The service of jury is obligatory, and to refuse to do it, motivated by religious, philosophical or political conviction, will cause the loss of political rights of those who refuse to comply. The Code of Penal Process (art. 439), still refers to article 119, b, of the Political Letter of 1937. Now the reference text is that of articles 5, VIII, and 15, IV, of the Federal Constitution of 1988.

4.2. The period of the enlistment

The first publication of the list of members of jury will be made in the month of November of each year, in which the profession of those chosen should be indicated, (article 439, single paragraph, and 440 of the CPP).
In the second fortnight of the month of December of each year, the definitive publication will be effected with the modifications, “ex-officio”, or by virtue of complaint, as already mentioned.
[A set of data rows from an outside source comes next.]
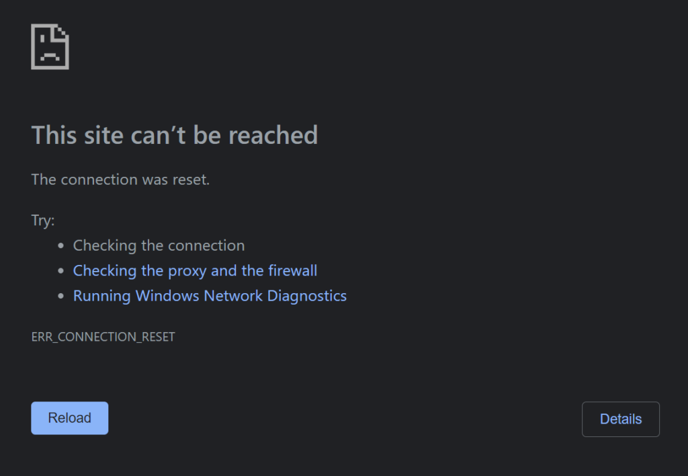
Task: Select the ERR_CONNECTION_RESET error code
Action: [103, 337]
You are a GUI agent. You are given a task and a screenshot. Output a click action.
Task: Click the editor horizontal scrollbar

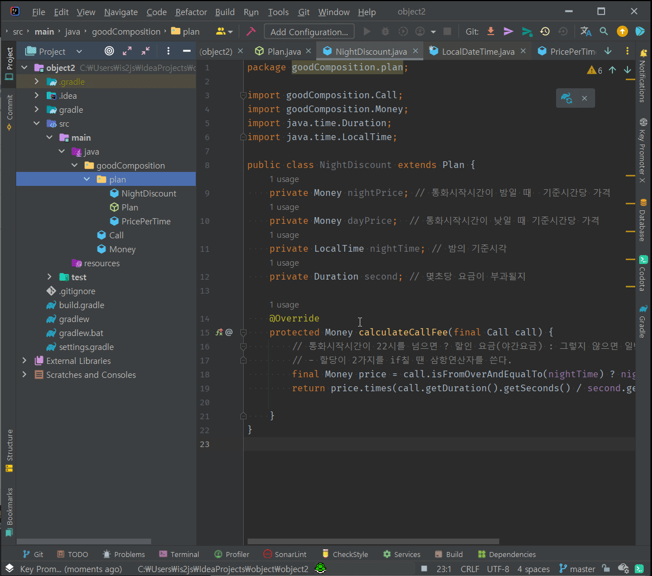(373, 541)
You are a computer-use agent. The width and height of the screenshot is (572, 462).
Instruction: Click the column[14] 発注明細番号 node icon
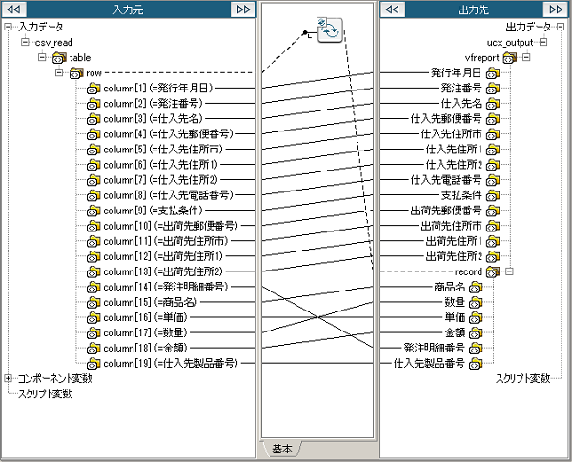point(93,287)
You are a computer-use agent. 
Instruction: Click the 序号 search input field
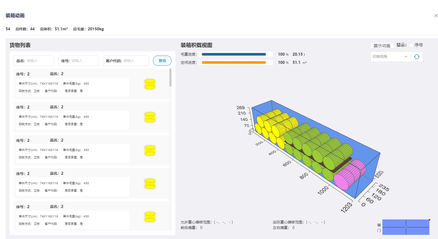pos(78,61)
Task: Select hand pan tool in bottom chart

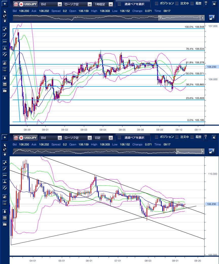Action: [5, 154]
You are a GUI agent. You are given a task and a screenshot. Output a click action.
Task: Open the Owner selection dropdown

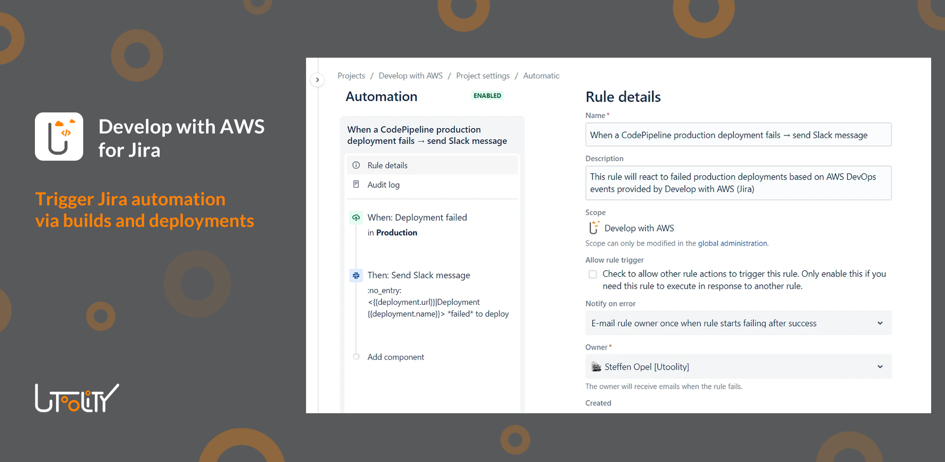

As it has already been emphasized, this phase is important because it defines, for the following year, the team of members of the jury.

4.3. Requirements for enlistment

a - age, over 21 years;
b - acclaimed decency;
c - Brazilian citizenship.

4.4. People who are ineligible:

a - aged over 60 years (art. 434, CPP);
b - The President of the Republic and the Ministers of State;
c - The Governors of States, Territories and the Federal District and respective Sate Secretaries;
d - The Members of the National Congress, of the State Legislative of Assemblies and of the City Halls, while their meetings last;
e - The Municipal Mayors;
f - magistrates and Members of the Public Ministry;
g - court officers and employees of the justice;
h - the chief, other authorities and employees of the Police Force and Public Security;
i - military personnel in active service;
j - women who do not exercise a public function and those who can prove that, by virtue of domestic occupations, the service of member of the jury is particularly difficult for them;
l - through solicitation, those who have effectively exercised the function of member of the jury for one year, except in places where such exemption can result in damage to the normal service of the jury (art. 436, single paragraph of CPP).

4.5. People who are dispensed

a - doctors;
b - ministers of a religious confession;
c - pharmacist and midwives can request the dispensation; and if the judge recognizes the need, will grant it.

4.6. Limits to the number of members of the jury

a - from 300 to 500 members, in the Federal District and in the Judicial Districts with more than 100 thousand inhabitants;
b - from 80 to 300 in the Districts of smaller populations (art. 439 of CPP).

5. COMPOSITION AND PERIOD OF THE ACCOMPLISHMENT OF THE SESSIONS

5.1. The number of members of the jury

The Court of Jury is composed of a Judge of Justice, who presides, and 21 lay judges (the members of the jury, who will be raffled from among those enlisted).

5.2. The Council of Sentence

The Council of Sentence will be constituted, in each trial session, of seven juries, from among the 21 previously raffled.

5.3. The Accomplishment of the sessions

Concerning the period of the functioning of the Jury, this is ordained by the Code of State Judiciary Organization that will occur in the following periods:
a - in the Judicial District of the capital, the months of March, June, August and December;
b - in the Judicial Districts of the interior, where there is criminal jurisdiction, the months of March, June, September and December;
c - in the other Judicial Districts of the interior, the months of March, June, September and December.